Va quindi rilevato che l’uso della disgiuntiva “o” nell’ambito del citato n.1) dell’art.168quater cod.pen., fa sì che possa ritenersi idonea a legittimare la revoca della messa alla prova anche una sola violazione del programma, qualora ci si trovi di fronte ad una condotta isolata ma di qualità e gravità tali da escludere la possibilità di una prognosi positiva sull’evoluzione della personalità del sottoposto (cfr. Sez. 4, n. 19226 del 04/03/2020, Battista, Rv. 279248); mentre la formula adottata dalla stessa norma (per cui, in caso di trasgressione, la messa alla prova “è revocata”) induce a ritenere che la revoca sia doverosa in presenza dei relativi presupposti, pur essendo il giudice titolare di uno spazio di discrezionalità, limitato al solo apprezzamento dei presupposti di legge, che gli impone uno specifico onere di motivazione dell’ordinanza emessa ai sensi dell’art. 464octies cod. proc. pen., censurabile in sede di ricorso per cassazione (Sez. 6, n. 28826 del 23/02/2018, COGNOME, Rv. 273655).

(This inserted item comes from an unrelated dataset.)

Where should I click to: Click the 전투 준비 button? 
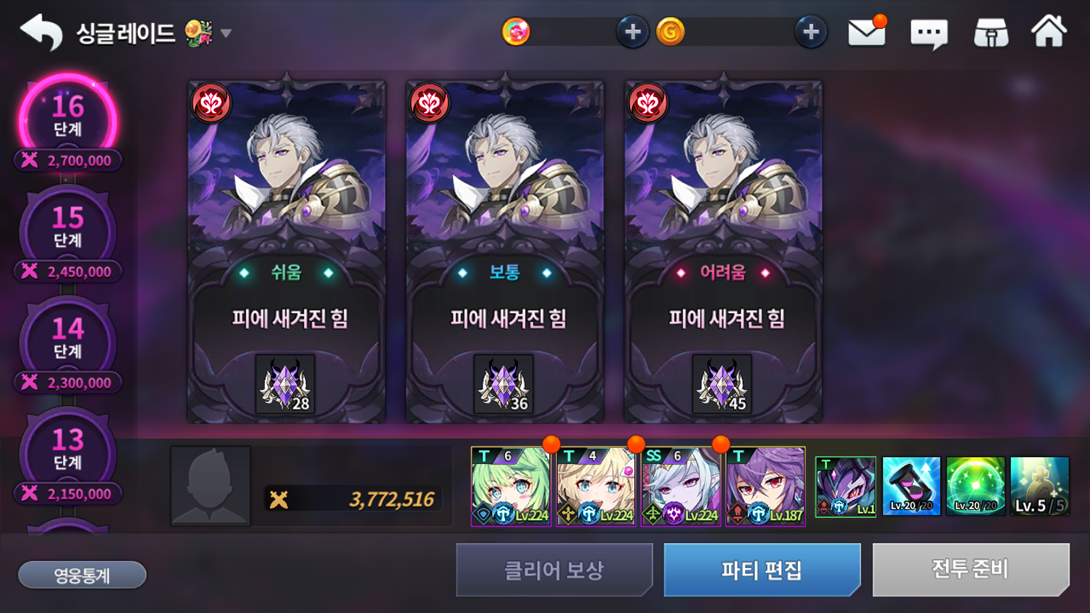coord(970,570)
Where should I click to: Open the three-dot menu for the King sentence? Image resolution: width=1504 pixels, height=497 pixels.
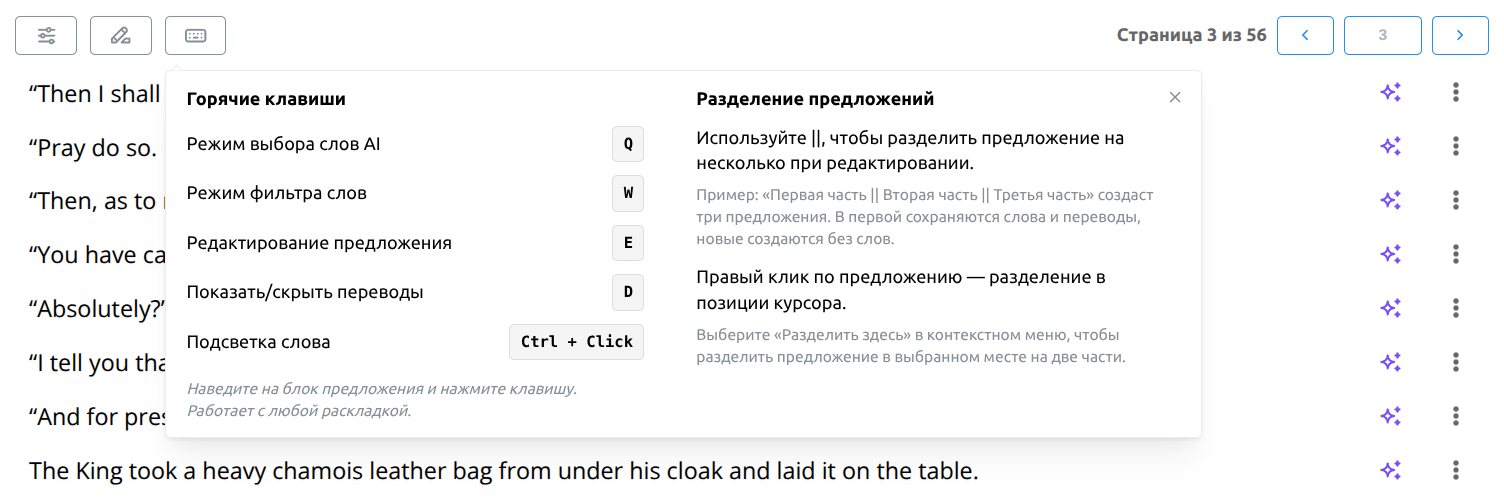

Nel caso di specie, tenendo presenti i suddetti limiti di sindacabilità, deve ritenersi che la motivazione del giudice procedente sia conforme ai predetti principi, avendo lo stesso valutato con adeguate argomentazioni la gravità della trasgressione, considerato il non raggiungimento del limite di ore previsto nel programma pure in presenza di una proroga del termine inizialmente concesso; essendo quindi soddisfatto l’onere imposto al giudice di una adeguata valutazione dei presupposti previsti dalla legge per l’emissione dell’ordinanza di revoca.
Al rigetto del ricorso segue la condanna del ricorrente al pagamento delle spese processuali.
Rigetta il ricorso e condanna il ricorrente al pagamento delle spese processuali.